[Exercise objective]
Copy the LaTeX excerpt on the heavy-quark Lagrangian below in full, keeping every symbol, space and line break unchanged.
## begin Text segment
These Feynman rules can be easily incorporated into an effective
Lagrangian. Making  the field redefinition
%
\bel{eq:h_def}
Q(x)\approx \e^{-iM_Q v\cdot x}\, h_v^{(Q)}(x) \, ,
\ee
%
where 
$h_v^{(Q)}=P_+ h_v^{(Q)} = \slashchar{v} h_v^{(Q)}$
(i.e., we are only considering the positive--energy projection
of the heavy--quark spinor),
the heavy--quark Lagrangian becomes \cite{EH:90,GE:90}
%
\bel{eq:L_Q}
\cL_{\mbox{\rms QCD}}^{(Q)} \, =\, \bar Q \, (i\,\slashchar{D} - M_Q)\, Q
\,\approx\, \bar h_v^{(Q)} \, i\, (v\cdot D) h_v^{(Q)} \, ,
\ee
%
showing explicitly that the interaction is independent of
the mass and spin of the heavy quark.
The corresponding equation of motion is:
%
\bel{eq:motion}
i \,\slashchar{D} Q = M_Q Q \quad\longrightarrow\quad
i \, (v\cdot D) h_v^{(Q)} =0 \, .
## end Text segment
## begin Data segment
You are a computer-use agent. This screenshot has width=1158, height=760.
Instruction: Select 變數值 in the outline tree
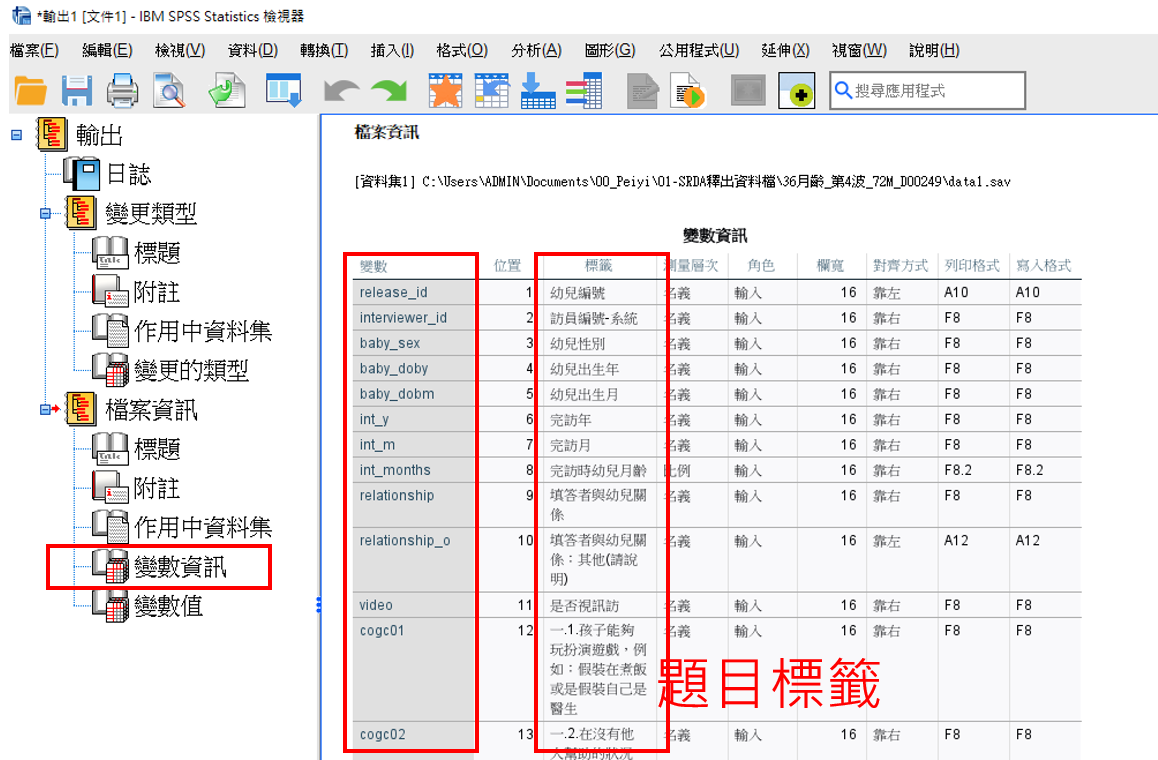(168, 605)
## end Data segment
[Task result]
These Feynman rules can be easily incorporated into an effective
Lagrangian. Making  the field redefinition
%
\bel{eq:h_def}
Q(x)\approx \e^{-iM_Q v\cdot x}\, h_v^{(Q)}(x) \, ,
\ee
%
where 
$h_v^{(Q)}=P_+ h_v^{(Q)} = \slashchar{v} h_v^{(Q)}$
(i.e., we are only considering the positive--energy projection
of the heavy--quark spinor),
the heavy--quark Lagrangian becomes \cite{EH:90,GE:90}
%
\bel{eq:L_Q}
\cL_{\mbox{\rms QCD}}^{(Q)} \, =\, \bar Q \, (i\,\slashchar{D} - M_Q)\, Q
\,\approx\, \bar h_v^{(Q)} \, i\, (v\cdot D) h_v^{(Q)} \, ,
\ee
%
showing explicitly that the interaction is independent of
the mass and spin of the heavy quark.
The corresponding equation of motion is:
%
\bel{eq:motion}
i \,\slashchar{D} Q = M_Q Q \quad\longrightarrow\quad
i \, (v\cdot D) h_v^{(Q)} =0 \, .